My Four Essential Video Editors for People on a Budget
“On a budget” means you have some money to spend, but need to keep your costs as low as possible.
I picked the 4 programs below because they compliment each other well, having features and abilities that don’t over-lap and as a group provide the most bang for the buck.
If I could have only one program to create videos, it would be PowerPoint 2013. PPT 2013 directly exports as both WMV and MP4 videos.
There’s lots and lots of media resources available for it.
PPT is only $7 or $10 a month, with the first month free. You can also buy it for a one time fee. http://www.microsoftstore.com/store/msusa/html/pbpage.OfficeCompare
Serif MoviePlus 6.
I have a number of similar video editors, but they were pretty old and out of date. For example, I own a very old version of Sony Vegas. It’s a good program, but the maximum size video it will render is something like 720×480, just not good enough in today’s video world.
Here’s the scoop…MoviePlus normally sells for $80, but you can get it for $19.95 (like I did) if you’re patient. Download the free version of MoviePlus and you’ll be added to Serif’s mailing list. Then every so often, they’ll email you a special offer for their software, including MoviePlus.
Use the free version until you get a special offer to buy the full version for $19.99. The free version has some decent features of its own such as green screen capability and will give you a chance to learn the basics until you advance to the full version.
MoviePlus has a number of features and compares well with video editors such as Corel and Vegas Studio. At $80, it really isn’t such a good deal. But if you are patient and willing to wait until you get the $19.95 special, it’s an excellent value.
One note: The $19.95 special isn’t an instant download. They’ll snail-mail a DVD plus a 200 page booklet. I got mine in less than a week.
Serif MoviePlus Free Edition: http://www.serif.com/free-video-editing-software/
Explaindio 2.0 is due out soon and I’m not sure of the price, but believe the “Pro” version will be $47 per year.
Where Explaindio really excels is with kinetic text, which is the fancy animated text. The great thing about kinetic text is that you can use it is virtually any and all niches.
I like to use Explaindio to create a couple of “scenes”, then import those video scenes into PowerPoint.
Explaindio is a very good compliment to Powerpoint and vice versa. What one program doesn’t do well, generally the other will.
Explaindio (affiliate link) http://jvz2.com/c/9808/123757
If you’re going to do any sort of training videos that demonstrate things you do on your computer, you’ll need screen capture software.

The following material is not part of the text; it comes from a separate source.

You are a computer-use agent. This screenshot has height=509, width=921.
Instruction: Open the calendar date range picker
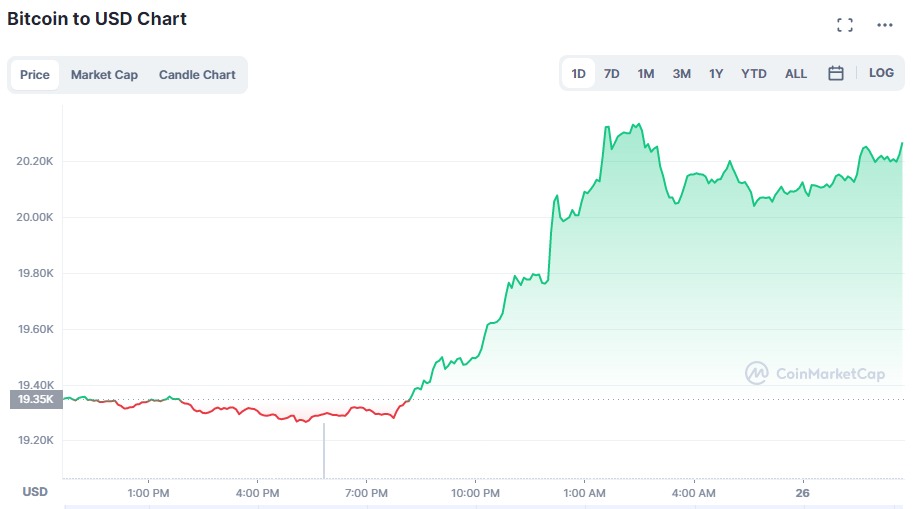pyautogui.click(x=836, y=73)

Camtasia is a great screen capture program and has very good editing features as well.
However, it’s $300. If you can afford $300, go for it. If you’re on a budget, there’s an alternative.
Unlike many other folks that recommend software based on one or two programs that they’ve tried, I’ve checked out about a dozen free and cheap screen capture programs.

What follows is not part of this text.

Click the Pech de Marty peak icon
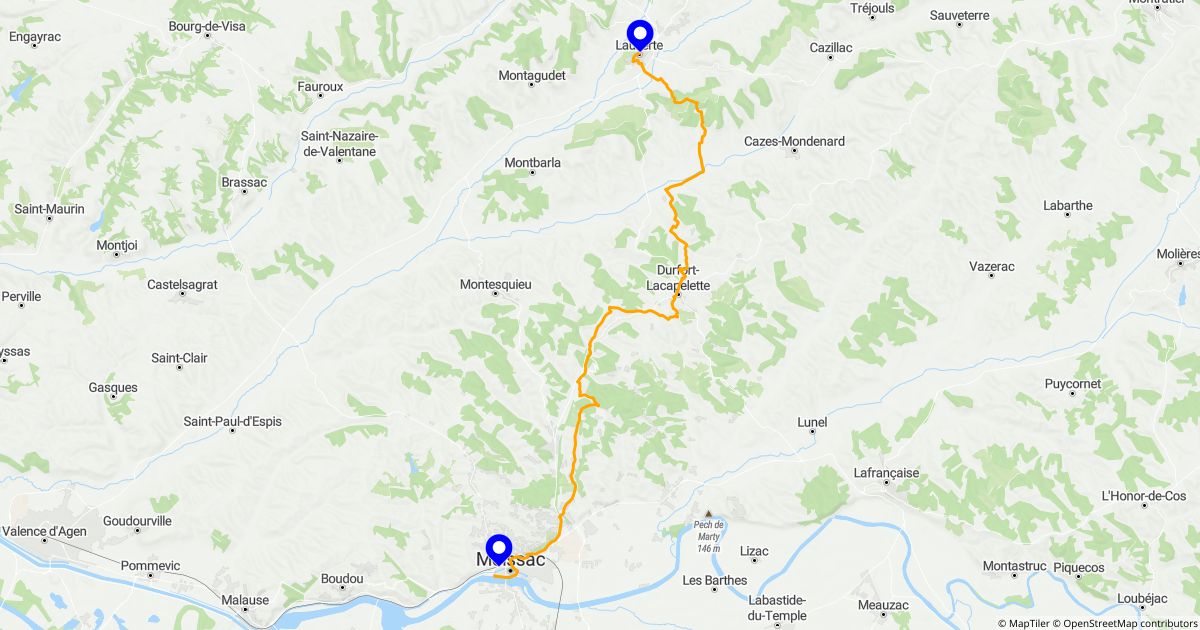Viewport: 1200px width, 630px height. [709, 514]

ActivePresenter is the best free screen capture software I’ve tried out of the dozen and also has some good editing features of its own. Be sure to check the terms for the free version of ActivePresenter to see if it’s a fit for your needs.
ActivePresenter isn’t as “slick” as Camtasia and has a higher learning curve. But if you’re on a budget, saving $300 is a big deal and it’s a powerful option.
Camtasia (free 30 day trial – Then $300) http://discover.techsmith.com/try-camtasia/
ActivePresenter (has free version) http://atomisystems.com/activepresenter/free-edition/
Note that just about every major video editing software (that isn’t promoted by Internet marketers) offers a free trial. In theory, you can use one free trial after another for quite a while and not have to pay money.
However, you will pay with your time by having to download, install and learn each new video editing program. But it is an option if you’re on a strict budget or what to try out some video editors to see which you like best.